French Minister of the Interior Bernard Cazeneuve made the announcement on Thursday after a Change.org petition garnered more than 300,000 signatures and the international community widely celebrated Bathily as a "hero."
"Lassana Bathily, a young Malian Muslim man, has lightened a week that otherwise would have been completely darkened," Thiaba Bruni, spokesman for Council of Black Peoples Associations of France, said on the petition's landing page. "The story of Lassana is also a great lesson on the benefits of mutual aid and brotherhood, which is the deeper meaning of all true religion."
Gunman Amedy Coulibaly laid siege on Hyper Casher market on Friday in the wake of the Charlie Hebdo shooting, killing four and taking others hostage. Bathily, who worked as a shop assistant, helped several customers to safety in a downstairs freezer and eventually snuck out through a back door to offer information about the store's layout to police.

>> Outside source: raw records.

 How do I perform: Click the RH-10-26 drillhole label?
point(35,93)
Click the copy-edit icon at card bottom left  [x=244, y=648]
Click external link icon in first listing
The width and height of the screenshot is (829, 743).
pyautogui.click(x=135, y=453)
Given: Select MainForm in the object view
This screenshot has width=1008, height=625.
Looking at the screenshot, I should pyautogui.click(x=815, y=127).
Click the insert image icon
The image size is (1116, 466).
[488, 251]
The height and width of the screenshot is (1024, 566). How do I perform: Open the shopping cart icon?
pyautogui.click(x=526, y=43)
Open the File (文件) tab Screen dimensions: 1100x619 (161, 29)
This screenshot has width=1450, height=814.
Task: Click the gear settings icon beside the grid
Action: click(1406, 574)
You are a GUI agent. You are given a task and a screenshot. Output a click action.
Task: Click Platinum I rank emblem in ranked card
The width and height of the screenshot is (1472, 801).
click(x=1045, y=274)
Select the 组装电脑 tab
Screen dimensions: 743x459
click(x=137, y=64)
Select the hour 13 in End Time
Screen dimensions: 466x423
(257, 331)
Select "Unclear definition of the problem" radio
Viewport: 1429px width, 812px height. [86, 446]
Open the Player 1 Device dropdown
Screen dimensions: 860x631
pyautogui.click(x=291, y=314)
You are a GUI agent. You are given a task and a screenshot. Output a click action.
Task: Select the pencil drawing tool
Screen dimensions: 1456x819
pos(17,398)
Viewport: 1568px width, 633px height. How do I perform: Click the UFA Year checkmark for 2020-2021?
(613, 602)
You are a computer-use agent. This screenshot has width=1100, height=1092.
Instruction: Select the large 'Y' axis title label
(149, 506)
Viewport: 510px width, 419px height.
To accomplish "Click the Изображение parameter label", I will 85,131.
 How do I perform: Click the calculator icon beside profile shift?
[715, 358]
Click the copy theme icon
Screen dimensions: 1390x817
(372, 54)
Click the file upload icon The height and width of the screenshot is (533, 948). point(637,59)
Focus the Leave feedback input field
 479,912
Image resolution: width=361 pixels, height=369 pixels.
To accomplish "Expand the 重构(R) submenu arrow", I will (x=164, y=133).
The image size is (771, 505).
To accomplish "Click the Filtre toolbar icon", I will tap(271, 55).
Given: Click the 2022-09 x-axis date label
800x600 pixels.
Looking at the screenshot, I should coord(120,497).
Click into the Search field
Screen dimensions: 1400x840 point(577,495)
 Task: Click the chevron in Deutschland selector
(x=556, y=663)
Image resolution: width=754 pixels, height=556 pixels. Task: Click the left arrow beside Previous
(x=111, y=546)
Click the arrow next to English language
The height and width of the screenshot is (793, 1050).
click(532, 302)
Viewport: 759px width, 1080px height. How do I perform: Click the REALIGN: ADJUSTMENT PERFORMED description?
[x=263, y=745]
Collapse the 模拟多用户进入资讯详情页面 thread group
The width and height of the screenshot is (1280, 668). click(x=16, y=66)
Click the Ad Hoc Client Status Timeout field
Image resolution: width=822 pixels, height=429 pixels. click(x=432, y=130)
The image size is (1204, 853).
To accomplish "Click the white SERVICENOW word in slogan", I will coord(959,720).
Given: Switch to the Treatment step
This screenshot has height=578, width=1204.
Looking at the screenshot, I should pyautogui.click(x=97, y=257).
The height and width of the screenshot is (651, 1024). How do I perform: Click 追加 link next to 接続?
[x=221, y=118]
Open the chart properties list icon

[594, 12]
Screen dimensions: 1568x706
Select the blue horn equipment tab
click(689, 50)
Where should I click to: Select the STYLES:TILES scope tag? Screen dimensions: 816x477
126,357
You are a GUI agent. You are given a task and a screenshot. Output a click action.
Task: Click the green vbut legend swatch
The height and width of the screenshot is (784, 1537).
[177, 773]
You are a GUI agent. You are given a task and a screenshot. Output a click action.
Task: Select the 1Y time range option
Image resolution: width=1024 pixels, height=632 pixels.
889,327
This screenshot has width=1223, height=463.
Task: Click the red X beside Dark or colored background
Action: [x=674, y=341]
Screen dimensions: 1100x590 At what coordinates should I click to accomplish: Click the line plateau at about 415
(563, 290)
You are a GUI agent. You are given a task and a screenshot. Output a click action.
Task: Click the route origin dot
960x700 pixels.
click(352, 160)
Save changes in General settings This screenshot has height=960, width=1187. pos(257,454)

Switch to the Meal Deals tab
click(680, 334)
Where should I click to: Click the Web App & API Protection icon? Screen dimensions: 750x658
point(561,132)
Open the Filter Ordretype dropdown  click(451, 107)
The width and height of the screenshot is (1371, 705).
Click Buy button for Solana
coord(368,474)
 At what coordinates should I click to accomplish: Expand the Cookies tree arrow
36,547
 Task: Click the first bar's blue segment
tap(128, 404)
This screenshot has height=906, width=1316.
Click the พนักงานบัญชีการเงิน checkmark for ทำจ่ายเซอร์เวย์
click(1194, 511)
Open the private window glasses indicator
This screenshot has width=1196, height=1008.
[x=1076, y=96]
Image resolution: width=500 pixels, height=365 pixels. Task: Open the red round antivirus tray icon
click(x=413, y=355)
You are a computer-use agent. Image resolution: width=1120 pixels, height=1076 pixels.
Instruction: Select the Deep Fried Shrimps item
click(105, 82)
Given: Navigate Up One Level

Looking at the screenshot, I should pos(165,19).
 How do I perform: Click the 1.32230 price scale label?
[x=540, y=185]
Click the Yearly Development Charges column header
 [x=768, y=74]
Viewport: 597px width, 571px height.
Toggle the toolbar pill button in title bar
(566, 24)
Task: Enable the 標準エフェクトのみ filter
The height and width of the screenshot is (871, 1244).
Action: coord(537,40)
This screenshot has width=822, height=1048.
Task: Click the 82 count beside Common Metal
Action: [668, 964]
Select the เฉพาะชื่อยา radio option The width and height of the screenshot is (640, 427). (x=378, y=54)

Continued at Link, also video
http://www.huffingtonpost.com/2015/01/15/lassana-bathily-french-citizenship_n_6480226.html
leftynyc
(26,060 posts)Extremely deserving. He truly was an actual hero.
oberliner
(58,724 posts)Why does the headline/story need to identify him as a Muslim?
Would they say "Christian hero" if he was Christian?
Or atheist hero?
MoonRiver
(36,926 posts)That's my take.
glasshouses
(484 posts)I think it's a good thing they pointed it out
HappyMe
(20,277 posts)The perps of this are identified as Muslim, why shouldn't this hero be?
oberliner
(58,724 posts)And a lot of people have complained that the perps who did this should not be identified as Muslim.
HappyMe
(20,277 posts)tough shit, they ARE Muslim.
Like it or not, if it is pointed out that they were Muslim terrorists, then a hero of that religion should get equal time.
They attacked a Jewish market. Should it have been said that they attacked a market and left it at that?
oberliner
(58,724 posts)Like does that have anything to do with why they chose that target? If so, then I would say include that detail. And if the hero in question specifically said that he hid the folks because his religion called upon him to do so, then I would say his religion would be relevant too.
BainsBane
(53,066 posts)The first thing we knew about that store was that it was Jewish and Kosher.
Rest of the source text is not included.